Louise Parker, Melissa Dean, Narthanael Campbell and Robert Bertrand in Arrivals2
Louise Parker, Melissa Dean, Narthanael Campbell and Robert Bertrand in Arrivals2

Have you ever spent any time in a house that was lived in by a diverse group of immigrants? Have you ever wondered what life is like for the Roma, the Africans, the eastern European who are living in what used to be one of the most homogeneous places in Europe?
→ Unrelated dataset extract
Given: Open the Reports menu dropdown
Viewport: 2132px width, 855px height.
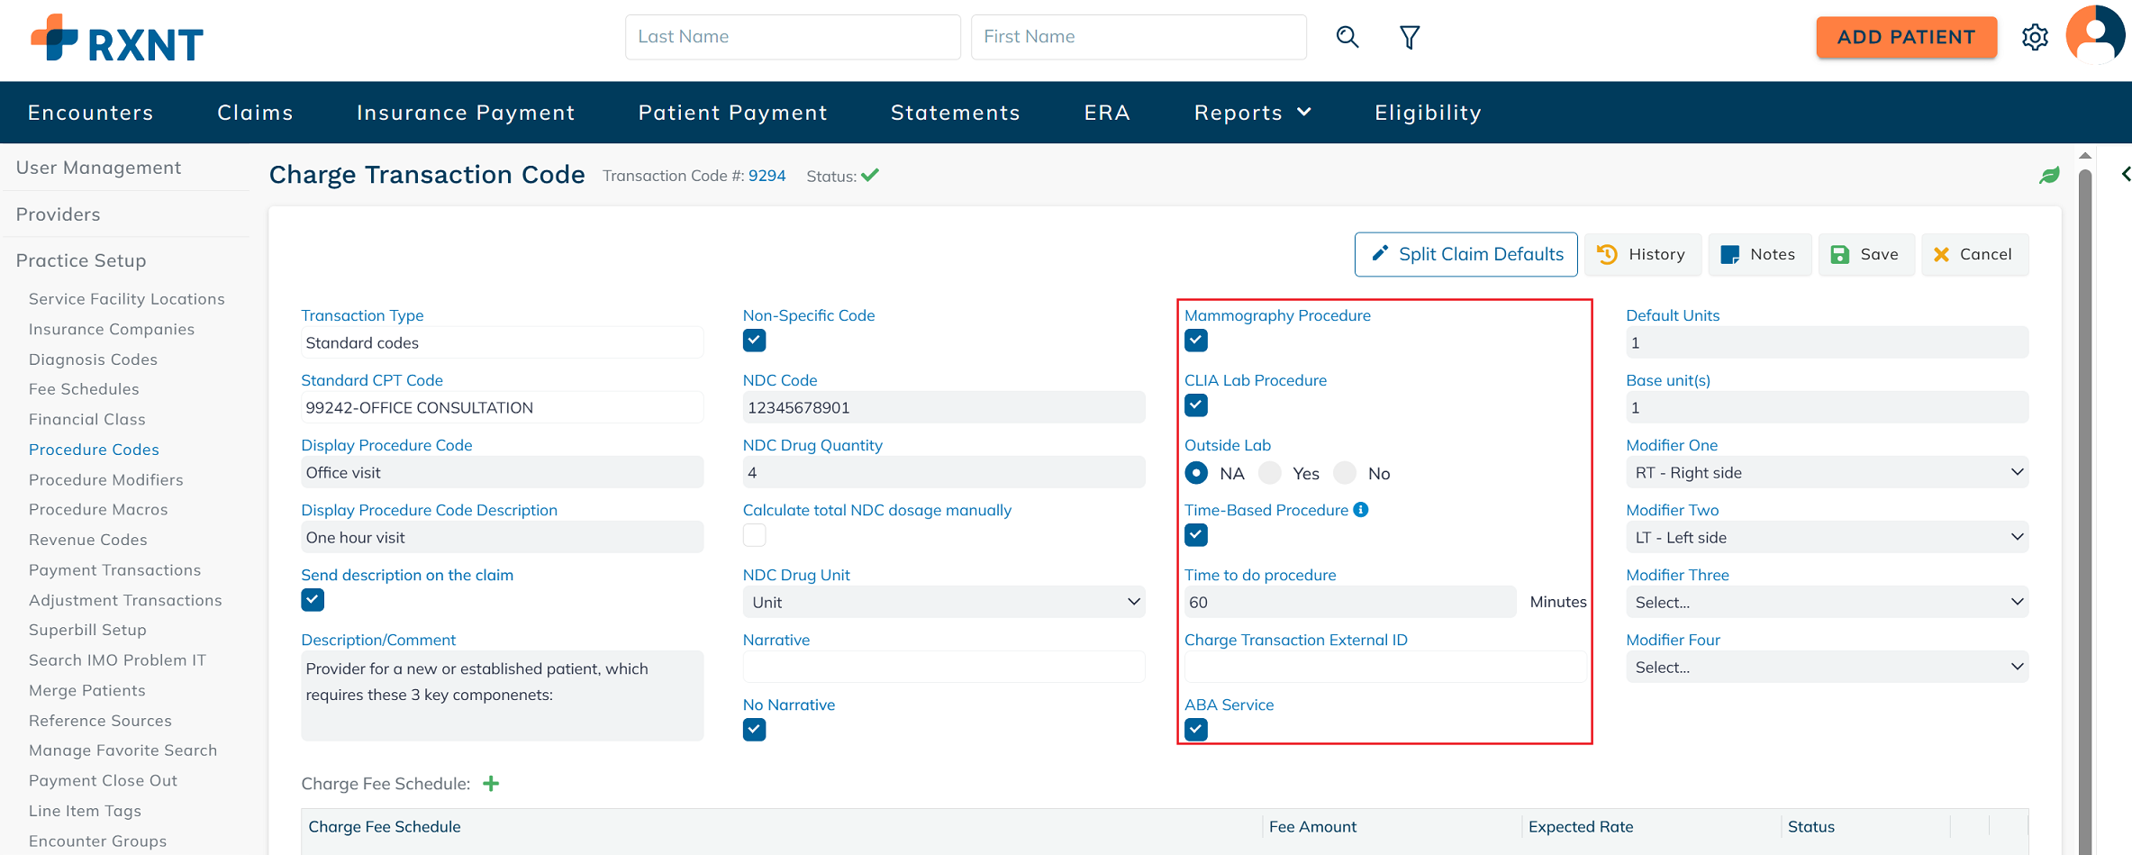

I saw Arrivals last year and it was an eye-opener as to the lives of Belfast’s Chinese and Indian communities, No wonder then that I headed off to the Crescent Arts Centre for Arrivals2, another set of five short plays by hugely respected playwrights, focusing on the inner and outward lives of different ethnic minorities.

They say the only good sequel was Godfather II but Arrivals2 was even better than its predecessor.

Daragh Carville’s opener, The Presence, set the tone with a group of immigrants being haunted by an unknown presence in their home, telling them to get out. Scary and chilling but not without humour, it told of the fear that some newcomers feel even in their own homes.

Jim Meredith’s Secrets was about a black brother and sister, the offspring of a British soldier. The daughter was conceived in Belfast while the brother was born in England to a different mother. The relationship between the siblings was as complex as you could imagine.

Nathanael Campbell and Robert Bertrand in Arrivals2
Nathanael Campbell and Robert Bertrand in Arrivals2

Maggie Cronin’s play was the funniest of the five, with a quartet of medical students looking for a house in the Union Jack-festooned area around the City Hospital.

One of the black students is an Orangeman, a member of “the biggest lodge in Accra” and this adds a little frisson to the nascent romance between himself and his Catholic girlfriend.

The tension between a black lesbian angel and her beer-swilling lover is at the heart of Deirdre Cartmill’s The Lost Soul’s Party while the evening finished with Fionnuala Kennedy’s Hatchet, a tour de force by actor Nathaniel Campbell about growing up as a black kid around the Hatchet Field on the Black Mountain.

Another triumph for up-and-coming Terra Nova theatre company, Arrivals2 works brilliantly, showing us the human face of our new neighbours at the same time speaking to our own prejudices and it really should be seen by everyone. It’s now on tour and details can be found at terranovaproductions.net/arrivals2.